The original defendant or defendant’s insurer will generally “assign” the obligation to make the future periodic payments to a specifically designated Assignment Company owned by a major life insurance company. You may be familiar with the names of such life insurance companies, including New York Life, MetLife, and John Hancock. The future periodic payments are then paid directly to you by the life insurance company in the form of structured annuities.
The terms of the structured settlement become part of the Settlement Agreement and Release you sign with the defendant and/or defendant’s insurance company. The check to fund the future payments is sent directly from the defendant or the defendant’s insurer to the Assignment Company or life insurance company.

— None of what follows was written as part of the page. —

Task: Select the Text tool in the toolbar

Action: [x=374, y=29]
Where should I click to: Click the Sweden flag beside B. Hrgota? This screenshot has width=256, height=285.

By ensuring that constructive receipt is not triggered, this process preserves the favorable tax treatment of the structured settlement pursuant to the Internal Revenue Code and the regulations promulgated there under.
A structured settlement offers the personal injury claimant a variety of benefits to meet his or her needs and goals following a physical injury. Some of these benefits are described below.
Unlike typical annuities that generate taxable interest, both the principal and interest generated from structured settlement annuities used in the resolution of a legal claim involving physical personal injuries are completely exempt from federal, state, and local income taxation.
This tax exempt status is an exclusive benefit to plaintiffs who have sustained physical injuries, approved by Congress in 1982 under Internal Revenue Code §104(a)(2). With some limitations (such as punitive damages), all damages collected as compensation for physical injury, whether paid as a lump sum or in periodic payments, can be excluded from gross income.
If your settlement is taxable, you may be eligible to negotiate a tax-deferred structured settlement. So, instead of accepting an immediate lump sum and turning over a significant portion to the United States Treasury, the entire settlement can be structured on a tax-deferred basis. This essentially means that you are able to use the entire amount of the settlement to gain additional appreciation on your money compared to the net settlement, if properly drafted. You are only taxed on the payments received in each year.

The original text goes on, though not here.